What is already known on this topic
Amyotrophic lateral sclerosis (ALS) is a progressive neurological disease that affects nerve cells responsible for controlling voluntary muscle movements such as walking and chewing. The main risk factors for the development of ALS are genetic, but environmental factors, including the gut microbiota, are thought to play a role in disease progression.
What this research adds
In a mouse model of ALS, researchers identified several gut microbes that are associated with increased disease severity. Other species such as Akkermansia muciniphila are instead reduced during disease progression. Increasing the levels of A. muciniphila improved symptoms and prolonged survival in the mouse model of ALS. In 37 people with ALS, the researchers also observed changes in the gut microbiota composition.
Although more research is needed to confirm the preliminary findings in people, the study suggests a potential role of gut microbes in ALS that may help future efforts to identify new therapeutic targets.
The bacteria living in our gut may influence the progression of neurodegenerative diseases such as amyotrophic lateral sclerosis (ALS). The study, conducted mainly in mice and published in Nature, is the first known report of a functional link between the gut microbiota and ALS.
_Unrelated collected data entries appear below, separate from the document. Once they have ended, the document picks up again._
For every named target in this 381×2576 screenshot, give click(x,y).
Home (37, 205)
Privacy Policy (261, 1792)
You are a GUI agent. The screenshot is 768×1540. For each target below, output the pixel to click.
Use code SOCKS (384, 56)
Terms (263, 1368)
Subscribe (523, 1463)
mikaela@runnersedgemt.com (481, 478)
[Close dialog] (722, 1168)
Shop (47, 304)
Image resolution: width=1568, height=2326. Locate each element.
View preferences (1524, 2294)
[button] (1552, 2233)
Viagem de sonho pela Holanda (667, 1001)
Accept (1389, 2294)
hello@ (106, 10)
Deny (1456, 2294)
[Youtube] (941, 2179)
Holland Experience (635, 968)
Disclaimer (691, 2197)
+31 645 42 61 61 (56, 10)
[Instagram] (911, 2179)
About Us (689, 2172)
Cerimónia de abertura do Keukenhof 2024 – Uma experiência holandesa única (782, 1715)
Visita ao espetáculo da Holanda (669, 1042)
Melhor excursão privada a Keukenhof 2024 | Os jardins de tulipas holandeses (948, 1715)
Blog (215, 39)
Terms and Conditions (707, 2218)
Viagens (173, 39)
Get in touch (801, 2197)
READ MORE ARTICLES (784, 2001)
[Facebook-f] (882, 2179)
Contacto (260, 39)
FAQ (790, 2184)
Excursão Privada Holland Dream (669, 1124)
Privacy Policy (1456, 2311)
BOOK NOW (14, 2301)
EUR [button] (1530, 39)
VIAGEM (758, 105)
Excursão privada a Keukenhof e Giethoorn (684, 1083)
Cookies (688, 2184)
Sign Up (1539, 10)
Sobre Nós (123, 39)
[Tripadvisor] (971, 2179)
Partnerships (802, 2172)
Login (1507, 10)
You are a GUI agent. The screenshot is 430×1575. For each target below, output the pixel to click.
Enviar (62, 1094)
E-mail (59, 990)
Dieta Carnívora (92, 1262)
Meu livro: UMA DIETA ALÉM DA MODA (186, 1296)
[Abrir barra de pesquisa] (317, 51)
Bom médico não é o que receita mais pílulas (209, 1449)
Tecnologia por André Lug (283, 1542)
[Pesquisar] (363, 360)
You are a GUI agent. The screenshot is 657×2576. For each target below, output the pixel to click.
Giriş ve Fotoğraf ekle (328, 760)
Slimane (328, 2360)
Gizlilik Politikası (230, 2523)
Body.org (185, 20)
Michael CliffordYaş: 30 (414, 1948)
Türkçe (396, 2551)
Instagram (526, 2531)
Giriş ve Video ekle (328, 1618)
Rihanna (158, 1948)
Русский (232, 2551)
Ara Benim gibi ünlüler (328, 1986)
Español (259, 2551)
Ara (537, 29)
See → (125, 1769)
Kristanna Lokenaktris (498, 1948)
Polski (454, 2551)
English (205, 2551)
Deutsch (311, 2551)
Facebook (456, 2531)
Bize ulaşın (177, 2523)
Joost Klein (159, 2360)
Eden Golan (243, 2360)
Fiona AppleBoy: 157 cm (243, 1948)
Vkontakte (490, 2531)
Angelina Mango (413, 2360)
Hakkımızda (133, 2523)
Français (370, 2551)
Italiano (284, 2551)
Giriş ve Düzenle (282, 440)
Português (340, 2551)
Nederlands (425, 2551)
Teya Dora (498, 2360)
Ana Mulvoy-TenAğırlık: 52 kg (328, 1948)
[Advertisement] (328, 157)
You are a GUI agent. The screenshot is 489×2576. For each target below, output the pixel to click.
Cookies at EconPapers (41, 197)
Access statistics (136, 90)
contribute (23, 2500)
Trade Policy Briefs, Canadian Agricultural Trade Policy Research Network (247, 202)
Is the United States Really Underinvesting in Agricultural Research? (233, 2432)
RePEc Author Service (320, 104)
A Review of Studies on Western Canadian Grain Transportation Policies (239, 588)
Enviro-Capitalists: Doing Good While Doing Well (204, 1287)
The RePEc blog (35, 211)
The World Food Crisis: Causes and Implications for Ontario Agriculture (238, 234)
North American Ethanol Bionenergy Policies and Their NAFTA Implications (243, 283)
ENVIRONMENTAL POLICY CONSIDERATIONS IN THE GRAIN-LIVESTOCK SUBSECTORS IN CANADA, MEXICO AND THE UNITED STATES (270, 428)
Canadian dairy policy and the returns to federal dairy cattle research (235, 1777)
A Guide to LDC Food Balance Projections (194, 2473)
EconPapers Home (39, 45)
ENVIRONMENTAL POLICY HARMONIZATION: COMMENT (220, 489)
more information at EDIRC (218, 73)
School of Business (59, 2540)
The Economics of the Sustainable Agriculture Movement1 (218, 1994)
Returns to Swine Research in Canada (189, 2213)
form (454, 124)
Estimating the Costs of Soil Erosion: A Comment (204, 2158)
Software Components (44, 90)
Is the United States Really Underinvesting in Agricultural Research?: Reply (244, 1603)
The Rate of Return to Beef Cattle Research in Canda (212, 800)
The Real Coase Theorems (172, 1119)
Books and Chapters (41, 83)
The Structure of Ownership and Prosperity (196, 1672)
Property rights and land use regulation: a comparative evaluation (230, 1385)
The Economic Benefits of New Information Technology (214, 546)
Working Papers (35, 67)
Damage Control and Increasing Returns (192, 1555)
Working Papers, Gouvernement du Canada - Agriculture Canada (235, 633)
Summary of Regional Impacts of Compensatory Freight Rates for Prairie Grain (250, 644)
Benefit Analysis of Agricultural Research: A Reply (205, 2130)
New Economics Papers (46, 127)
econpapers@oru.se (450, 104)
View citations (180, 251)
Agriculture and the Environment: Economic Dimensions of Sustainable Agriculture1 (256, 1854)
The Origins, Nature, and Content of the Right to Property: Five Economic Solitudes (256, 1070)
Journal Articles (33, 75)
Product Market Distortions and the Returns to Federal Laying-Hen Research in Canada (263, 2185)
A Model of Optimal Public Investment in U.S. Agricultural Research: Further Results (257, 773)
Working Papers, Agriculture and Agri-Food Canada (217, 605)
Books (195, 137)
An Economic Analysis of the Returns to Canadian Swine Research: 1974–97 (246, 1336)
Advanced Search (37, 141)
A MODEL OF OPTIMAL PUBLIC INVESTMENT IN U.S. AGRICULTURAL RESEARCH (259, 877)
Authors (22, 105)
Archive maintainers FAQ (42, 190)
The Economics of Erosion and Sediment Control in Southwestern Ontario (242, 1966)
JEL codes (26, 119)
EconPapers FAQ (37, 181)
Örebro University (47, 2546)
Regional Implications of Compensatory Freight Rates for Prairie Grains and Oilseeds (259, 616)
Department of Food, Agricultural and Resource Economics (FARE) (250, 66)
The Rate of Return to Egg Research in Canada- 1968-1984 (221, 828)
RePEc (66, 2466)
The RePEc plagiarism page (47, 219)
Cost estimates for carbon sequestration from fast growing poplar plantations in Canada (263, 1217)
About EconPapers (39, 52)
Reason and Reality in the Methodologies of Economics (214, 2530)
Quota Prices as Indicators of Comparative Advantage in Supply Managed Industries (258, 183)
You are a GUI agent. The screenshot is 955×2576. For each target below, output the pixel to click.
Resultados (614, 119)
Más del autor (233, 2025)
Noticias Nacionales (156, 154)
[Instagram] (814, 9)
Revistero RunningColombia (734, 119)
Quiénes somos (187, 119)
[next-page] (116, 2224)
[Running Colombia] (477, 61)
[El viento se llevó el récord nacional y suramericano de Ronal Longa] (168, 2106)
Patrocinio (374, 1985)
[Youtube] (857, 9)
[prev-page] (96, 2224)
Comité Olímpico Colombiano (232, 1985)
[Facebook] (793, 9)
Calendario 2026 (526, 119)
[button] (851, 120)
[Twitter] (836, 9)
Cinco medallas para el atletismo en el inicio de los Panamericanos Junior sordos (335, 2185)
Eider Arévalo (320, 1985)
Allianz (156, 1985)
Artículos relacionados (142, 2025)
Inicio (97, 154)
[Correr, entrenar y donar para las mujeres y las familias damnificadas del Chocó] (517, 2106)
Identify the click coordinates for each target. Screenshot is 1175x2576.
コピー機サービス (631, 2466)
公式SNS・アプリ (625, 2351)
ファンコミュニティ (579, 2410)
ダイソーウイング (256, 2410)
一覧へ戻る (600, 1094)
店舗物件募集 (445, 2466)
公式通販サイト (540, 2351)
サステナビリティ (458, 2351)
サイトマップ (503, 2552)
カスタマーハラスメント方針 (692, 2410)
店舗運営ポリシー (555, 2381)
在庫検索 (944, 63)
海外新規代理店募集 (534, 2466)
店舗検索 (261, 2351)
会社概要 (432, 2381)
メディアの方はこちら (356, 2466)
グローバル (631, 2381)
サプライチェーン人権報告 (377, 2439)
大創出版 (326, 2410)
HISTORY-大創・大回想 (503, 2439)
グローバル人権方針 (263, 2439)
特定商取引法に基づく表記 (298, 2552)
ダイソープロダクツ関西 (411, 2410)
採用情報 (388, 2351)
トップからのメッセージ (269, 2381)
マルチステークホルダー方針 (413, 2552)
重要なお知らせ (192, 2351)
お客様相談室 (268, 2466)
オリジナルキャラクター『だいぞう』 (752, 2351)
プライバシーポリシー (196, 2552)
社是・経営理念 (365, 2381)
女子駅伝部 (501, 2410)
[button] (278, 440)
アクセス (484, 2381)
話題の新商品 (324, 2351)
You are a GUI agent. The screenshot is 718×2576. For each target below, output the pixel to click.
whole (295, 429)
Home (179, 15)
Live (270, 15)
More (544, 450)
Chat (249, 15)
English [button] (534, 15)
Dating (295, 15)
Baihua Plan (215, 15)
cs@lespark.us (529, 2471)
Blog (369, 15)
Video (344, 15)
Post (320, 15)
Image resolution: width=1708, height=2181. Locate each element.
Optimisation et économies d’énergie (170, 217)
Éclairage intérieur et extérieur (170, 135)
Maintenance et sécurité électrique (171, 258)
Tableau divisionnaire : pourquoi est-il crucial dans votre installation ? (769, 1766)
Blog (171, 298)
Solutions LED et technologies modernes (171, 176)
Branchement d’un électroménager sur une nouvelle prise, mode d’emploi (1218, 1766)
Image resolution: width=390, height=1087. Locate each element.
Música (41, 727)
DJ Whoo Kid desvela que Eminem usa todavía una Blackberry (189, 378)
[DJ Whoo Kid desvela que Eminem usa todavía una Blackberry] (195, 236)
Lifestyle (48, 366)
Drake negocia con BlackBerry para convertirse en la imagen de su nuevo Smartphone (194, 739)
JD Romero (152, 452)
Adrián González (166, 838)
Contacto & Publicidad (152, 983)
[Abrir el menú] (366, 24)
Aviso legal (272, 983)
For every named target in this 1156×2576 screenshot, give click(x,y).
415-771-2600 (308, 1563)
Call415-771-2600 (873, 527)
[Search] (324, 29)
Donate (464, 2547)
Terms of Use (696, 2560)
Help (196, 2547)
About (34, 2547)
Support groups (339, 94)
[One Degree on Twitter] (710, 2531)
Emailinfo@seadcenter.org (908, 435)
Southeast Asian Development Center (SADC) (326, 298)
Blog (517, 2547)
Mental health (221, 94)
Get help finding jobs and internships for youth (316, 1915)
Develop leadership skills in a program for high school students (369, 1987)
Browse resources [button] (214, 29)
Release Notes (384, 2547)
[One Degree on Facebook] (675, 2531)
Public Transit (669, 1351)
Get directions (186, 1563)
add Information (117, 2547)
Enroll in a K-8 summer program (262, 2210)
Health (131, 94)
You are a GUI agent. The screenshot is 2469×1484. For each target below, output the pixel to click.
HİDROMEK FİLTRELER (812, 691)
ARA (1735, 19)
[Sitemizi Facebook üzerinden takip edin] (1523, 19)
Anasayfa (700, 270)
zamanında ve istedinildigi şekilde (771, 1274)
ALS is a group of progressive neurological diseases that affect nerve cells responsible for controlling voluntary muscle movements such as walking, talking, and chewing. The average survival rate is 3 to 5 years from diagnosis. The main risk factors for the development of ALS are genetic, but environmental factors, including the gut microbiota, are thought to contribute to disease progression.
To explore the role of gut bacteria in ALS, a team of researchers led by Eran Blacher, Stavros Bashiardes, Hagit Shapiro, and Daphna Rothschild at the Weizmann Institute of Science used antibiotics to deplete the gut microbiota of a mice model of human ALS.
Mice that were treated with antibiotics showed worse motor abnormalities throughout ALS progression than their non-treated counterparts.
To identify bacterial strains that could modulate ALS course, the researchers analyzed the bacteria present in the stool of treated and untreated mice and found early and significant differences in gut microbiota composition, which persisted during disease progression.
Friends and foes
Next, the team set out to determine whether the changes in microbiota composition associated with ALS contributed to disease. They tested 11 strains, including Parabacteroides distasonis, Ruminococcus torques, and Akkermansia muciniphila, which were all correlated with ALS severity. Although none of the 11 bacterial strains affected motor abilities in healthy mice, Parabacteroides distasonis and Ruminococcus torques exacerbated disease progression in antibiotic-treated mouse models of ALS.
In contrast, the abundance of Akkermansia muciniphila gradually decreased as disease progressed in the mouse model of ALS. Increasing the levels of A. muciniphila in the mouse model of ALS eased disease symptoms and prolonged survival. What’s more, those mice had higher levels of the bacterial metabolite nicotinamide than healthy mice that were given A. muciniphila, which suggests that the nicotinamide produced by this bacterium could be beneficial.
Indeed, the team found several genes that had their expression altered by A. muciniphila or nicotinamide.
In a small-scale study in people (37 individuals with ALS and 29 healthy individuals), the researchers also observed changes in the gut microbiota composition and reduced levels of nicotinamide.
Although more research is needed to confirm the preliminary findings in people, the study suggests a potential role of gut microbes in ALS that may help future efforts to identify environmental and microbial therapeutic targets.